Exercise data:

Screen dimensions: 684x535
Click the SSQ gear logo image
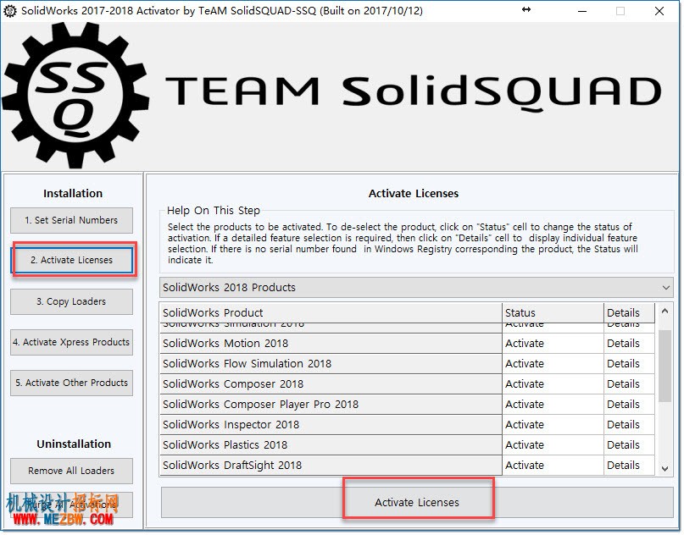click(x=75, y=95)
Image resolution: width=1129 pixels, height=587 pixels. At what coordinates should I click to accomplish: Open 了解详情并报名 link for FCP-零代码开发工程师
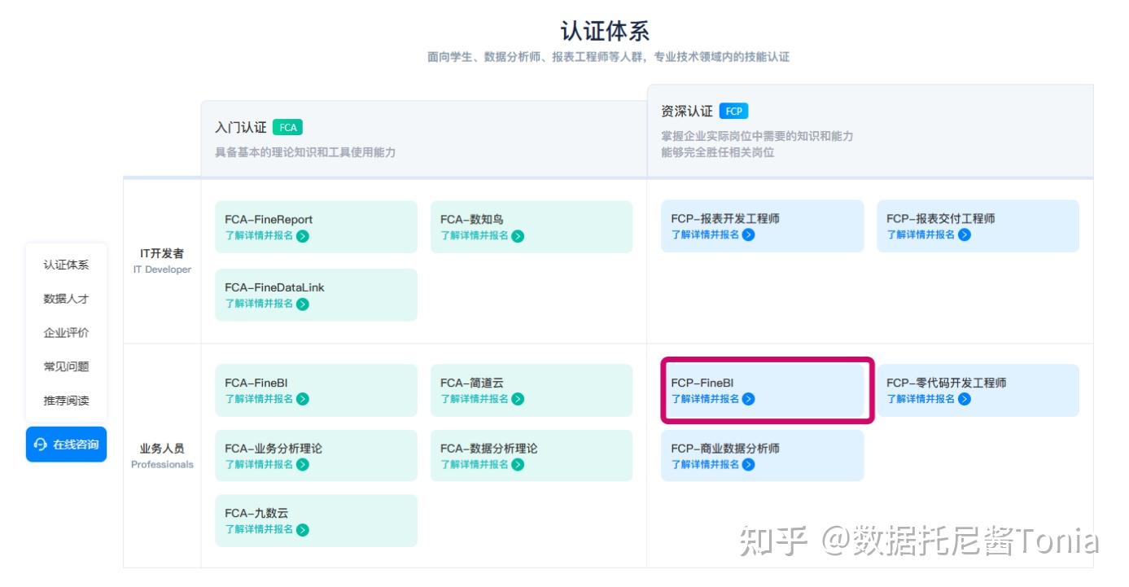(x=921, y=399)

What you have to do:
Pictures are to be left out when the entries above are repeated exactly.

Output for this task:
Screen dimensions: 684x535
Click the SSQ gear logo image
click(x=75, y=95)
Image resolution: width=1129 pixels, height=587 pixels. At what coordinates should I click to accomplish: Open 了解详情并报名 link for FCP-零代码开发工程师
(x=921, y=399)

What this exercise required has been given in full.